- Description of the task
Look through the material and copy each line holding "computer".

##########

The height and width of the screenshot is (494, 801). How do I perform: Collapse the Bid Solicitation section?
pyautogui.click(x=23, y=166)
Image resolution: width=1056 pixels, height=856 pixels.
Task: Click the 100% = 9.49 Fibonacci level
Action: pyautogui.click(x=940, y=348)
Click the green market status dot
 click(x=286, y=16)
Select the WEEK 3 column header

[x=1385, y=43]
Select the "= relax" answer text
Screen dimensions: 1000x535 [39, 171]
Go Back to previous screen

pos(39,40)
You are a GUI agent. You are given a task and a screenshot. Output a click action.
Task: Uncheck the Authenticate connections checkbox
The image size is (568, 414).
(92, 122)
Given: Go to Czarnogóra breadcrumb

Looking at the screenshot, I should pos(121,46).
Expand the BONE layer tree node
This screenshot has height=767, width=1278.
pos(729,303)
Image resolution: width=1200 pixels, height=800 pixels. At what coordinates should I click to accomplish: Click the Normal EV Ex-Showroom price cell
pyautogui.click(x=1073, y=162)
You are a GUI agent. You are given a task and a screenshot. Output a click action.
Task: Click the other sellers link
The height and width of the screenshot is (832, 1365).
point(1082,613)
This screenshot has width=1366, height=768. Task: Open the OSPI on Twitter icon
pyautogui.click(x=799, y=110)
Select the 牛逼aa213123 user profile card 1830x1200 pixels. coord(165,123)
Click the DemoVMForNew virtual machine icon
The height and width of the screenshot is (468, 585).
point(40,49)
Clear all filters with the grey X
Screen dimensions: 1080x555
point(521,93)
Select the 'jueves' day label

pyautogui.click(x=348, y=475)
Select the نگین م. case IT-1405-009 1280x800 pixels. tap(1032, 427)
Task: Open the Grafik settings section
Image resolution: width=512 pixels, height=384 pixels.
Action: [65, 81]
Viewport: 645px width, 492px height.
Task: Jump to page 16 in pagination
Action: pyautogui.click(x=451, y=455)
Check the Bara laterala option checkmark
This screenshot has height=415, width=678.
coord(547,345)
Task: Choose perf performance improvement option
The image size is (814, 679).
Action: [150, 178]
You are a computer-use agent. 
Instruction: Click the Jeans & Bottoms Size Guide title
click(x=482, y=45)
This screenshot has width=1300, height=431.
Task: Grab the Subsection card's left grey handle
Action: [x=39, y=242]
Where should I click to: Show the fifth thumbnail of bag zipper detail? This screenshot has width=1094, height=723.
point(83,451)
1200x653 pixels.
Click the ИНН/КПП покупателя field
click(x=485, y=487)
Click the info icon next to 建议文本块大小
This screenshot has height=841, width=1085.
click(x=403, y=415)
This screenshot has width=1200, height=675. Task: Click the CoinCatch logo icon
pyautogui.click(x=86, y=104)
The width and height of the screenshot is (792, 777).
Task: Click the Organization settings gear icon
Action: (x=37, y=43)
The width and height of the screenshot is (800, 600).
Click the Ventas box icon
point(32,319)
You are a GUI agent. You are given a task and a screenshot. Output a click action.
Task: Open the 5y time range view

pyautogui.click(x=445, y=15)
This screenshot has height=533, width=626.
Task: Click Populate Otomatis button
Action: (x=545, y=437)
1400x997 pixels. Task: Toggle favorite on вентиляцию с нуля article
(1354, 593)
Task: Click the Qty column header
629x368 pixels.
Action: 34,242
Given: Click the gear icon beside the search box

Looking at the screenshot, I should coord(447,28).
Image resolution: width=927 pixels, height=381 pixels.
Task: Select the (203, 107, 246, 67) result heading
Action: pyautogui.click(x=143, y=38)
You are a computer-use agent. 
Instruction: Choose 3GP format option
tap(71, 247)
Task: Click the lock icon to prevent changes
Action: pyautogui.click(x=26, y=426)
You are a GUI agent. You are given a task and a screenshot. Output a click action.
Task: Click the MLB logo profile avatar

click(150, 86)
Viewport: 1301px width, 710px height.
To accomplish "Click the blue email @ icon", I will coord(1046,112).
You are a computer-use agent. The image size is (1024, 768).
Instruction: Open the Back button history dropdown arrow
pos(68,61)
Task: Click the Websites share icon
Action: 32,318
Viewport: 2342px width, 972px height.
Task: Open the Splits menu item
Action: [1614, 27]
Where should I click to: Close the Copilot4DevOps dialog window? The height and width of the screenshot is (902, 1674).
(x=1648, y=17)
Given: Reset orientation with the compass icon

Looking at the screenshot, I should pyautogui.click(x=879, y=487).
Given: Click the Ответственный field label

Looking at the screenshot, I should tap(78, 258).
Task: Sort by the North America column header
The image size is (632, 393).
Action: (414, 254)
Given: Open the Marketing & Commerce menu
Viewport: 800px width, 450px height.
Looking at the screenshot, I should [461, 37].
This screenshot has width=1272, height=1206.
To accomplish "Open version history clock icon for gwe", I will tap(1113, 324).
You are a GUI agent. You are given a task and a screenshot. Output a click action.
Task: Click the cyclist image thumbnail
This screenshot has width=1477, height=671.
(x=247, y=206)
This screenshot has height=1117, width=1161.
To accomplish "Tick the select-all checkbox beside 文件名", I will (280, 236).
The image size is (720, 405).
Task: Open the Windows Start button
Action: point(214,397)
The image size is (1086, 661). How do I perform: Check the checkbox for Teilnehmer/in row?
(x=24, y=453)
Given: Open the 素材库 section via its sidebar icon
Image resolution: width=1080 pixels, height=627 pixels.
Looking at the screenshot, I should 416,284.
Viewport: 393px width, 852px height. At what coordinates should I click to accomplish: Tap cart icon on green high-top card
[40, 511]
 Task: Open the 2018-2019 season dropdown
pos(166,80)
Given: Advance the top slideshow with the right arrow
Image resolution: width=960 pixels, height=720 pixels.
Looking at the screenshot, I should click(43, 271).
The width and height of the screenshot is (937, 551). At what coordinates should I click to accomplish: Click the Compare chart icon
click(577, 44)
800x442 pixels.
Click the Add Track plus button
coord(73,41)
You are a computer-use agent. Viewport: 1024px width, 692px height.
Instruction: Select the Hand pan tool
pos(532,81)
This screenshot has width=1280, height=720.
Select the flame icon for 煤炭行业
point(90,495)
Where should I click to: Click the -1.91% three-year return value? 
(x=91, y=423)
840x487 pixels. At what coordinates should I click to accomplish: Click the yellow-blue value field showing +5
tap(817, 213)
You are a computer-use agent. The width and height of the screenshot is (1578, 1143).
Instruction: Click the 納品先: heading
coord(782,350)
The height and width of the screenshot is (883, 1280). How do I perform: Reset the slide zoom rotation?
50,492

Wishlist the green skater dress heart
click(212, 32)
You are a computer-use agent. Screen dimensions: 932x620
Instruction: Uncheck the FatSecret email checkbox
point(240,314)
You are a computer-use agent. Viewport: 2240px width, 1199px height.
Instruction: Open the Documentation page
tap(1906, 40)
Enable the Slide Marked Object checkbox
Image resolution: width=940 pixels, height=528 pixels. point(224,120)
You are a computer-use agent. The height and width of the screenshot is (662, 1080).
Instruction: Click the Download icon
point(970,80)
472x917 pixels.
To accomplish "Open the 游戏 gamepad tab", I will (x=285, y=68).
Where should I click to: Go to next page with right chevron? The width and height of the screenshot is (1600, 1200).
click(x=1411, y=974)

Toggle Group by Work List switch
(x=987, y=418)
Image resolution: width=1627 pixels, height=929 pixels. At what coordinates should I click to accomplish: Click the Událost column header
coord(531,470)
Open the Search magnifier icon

##########

- Written answer
You are a computer-use agent. 
You are a computer-use agent. 
You are a computer-use agent. The image size is (1024, 768).
You are a computer-use agent. Viewport: 1024px width, 692px height.
You are a computer-use agent. The width and height of the screenshot is (1578, 1143).
You are a computer-use agent. Screen dimensions: 932x620
You are a computer-use agent. Viewport: 2240px width, 1199px height.
You are a computer-use agent. The height and width of the screenshot is (662, 1080).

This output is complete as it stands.